Насадочные (набивные) колонки для ГХ представляют собой стеклянные, пластмассовые или металлические трубки длиной от 1 до 50 м с внутренним диаметром от 1, 5 до 6 мм. Более длинные колонки обеспечивают лучшее разделение, но приводят к некоторым осложнениям в работе, в частности, из-за возникающих перепадов давления. Колонки заполнены " насадкой" - твердым сорбентом или твердой основой с нанесенной на неё неподвижной жидкой фазой. Инертный твердый носитель имеет средний диаметр зерен около 160 мкм. Поскольку жидкая пленка неравномерно распределена на носителе, не имеет смысла говорить о ее толщине. В аналитических колонках на 100 г твердого носителя приходится от 0, 5 до 5 г жидкой неподвижной фазы.
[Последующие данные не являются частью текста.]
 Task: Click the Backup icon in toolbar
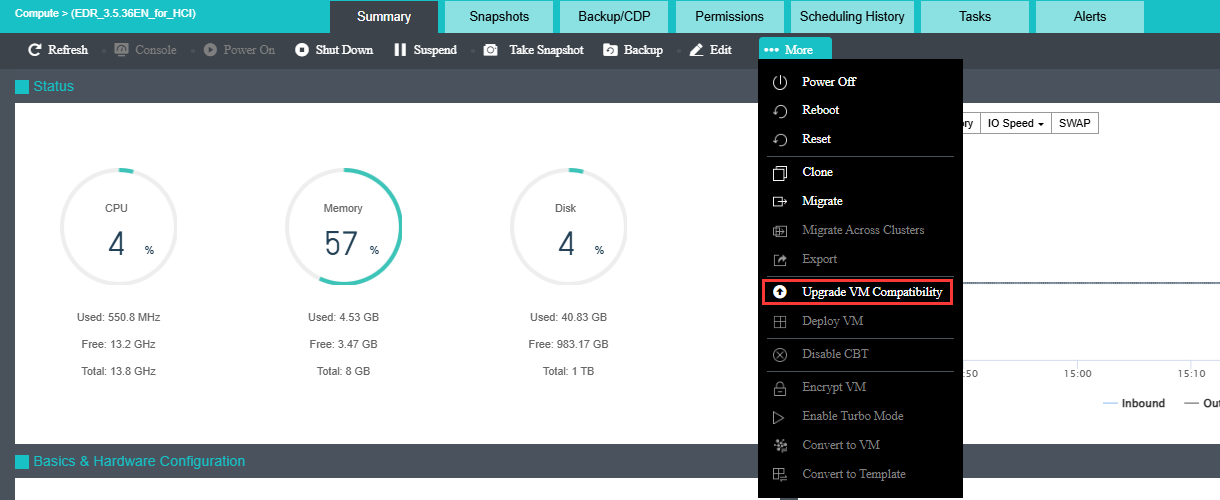tap(610, 50)
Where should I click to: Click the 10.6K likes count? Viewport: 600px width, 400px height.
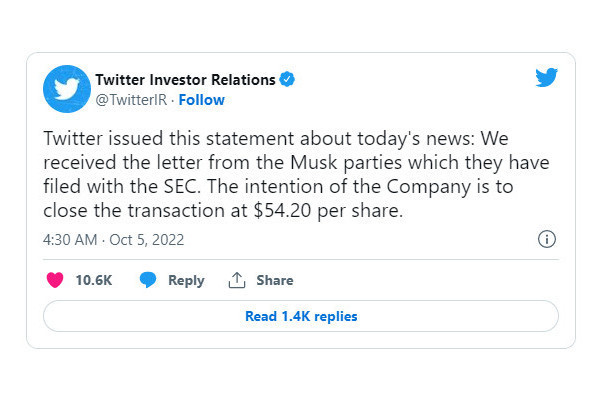tap(94, 280)
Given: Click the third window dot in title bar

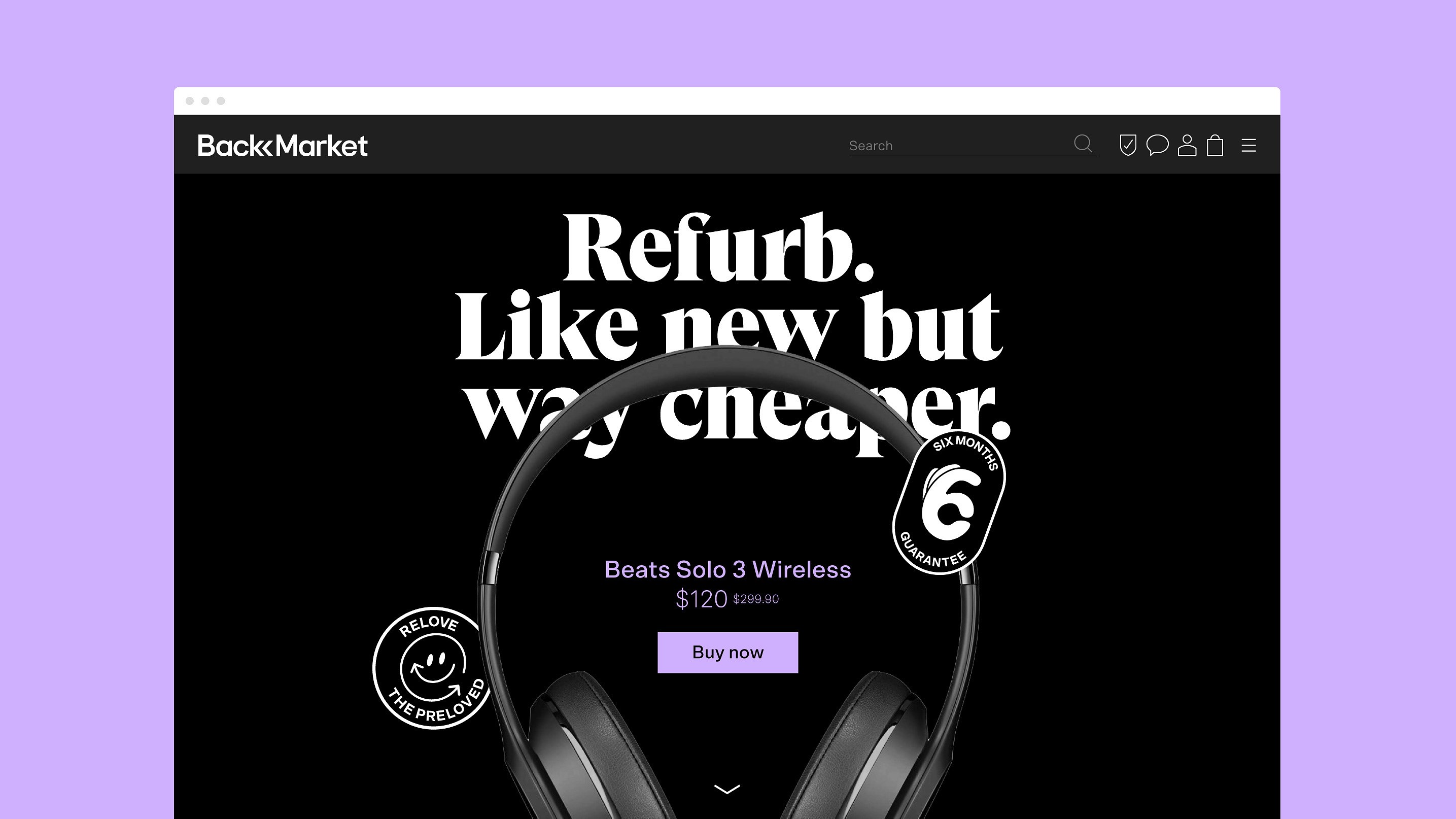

Можно использовать саму стенку колонки как твердую основу. Тогда речь идет о капиллярной колонке. В них используется нанесение на стенку длинного капилляра из металла, нейлона или кварцевого стекла (как правило, длиной 10 - 100 м) тончайшего слоя неподвижной фазы. Эта технология позволила существенно улучшить параметры разделения смесей. Диаметр капиллярных колонок мал (до 0, 25 мм). Существует несколько способов нанесения внутреннего покрытия колонок. Например, около 1 % длины колонки заполняют 10 %-ным раствором НФ в летучем растворителе, продувают эту жидкость через капилляр (при этом тонкий слой остается на стенках) и удаляют избыток растворителя струей газа.

В последнее время в аналитической практике всё большее распространение получают именно капиллярные колонки высокого разрешения. Появились капиллярные колонки с нанесенной на внутреннюю поверхность не только жидкой, но и твердой фазой. Капиллярные колонки существенно эффективнее насадочных, главным образом потому, что в них гораздо меньше возможностей для размывания зон вследствие вихревой диффузии. Они позволяют проводить разделение более полно за меньшее время и часто при меньшей температуре. С другой стороны, поскольку количество НФ на стенках такой колонки невелико, и масса анализируемого образца должна быть небольшой (часто менее 1 мкг). Это предъявляет высокие требования к отбору пробы, детектору и регистрирующему устройству.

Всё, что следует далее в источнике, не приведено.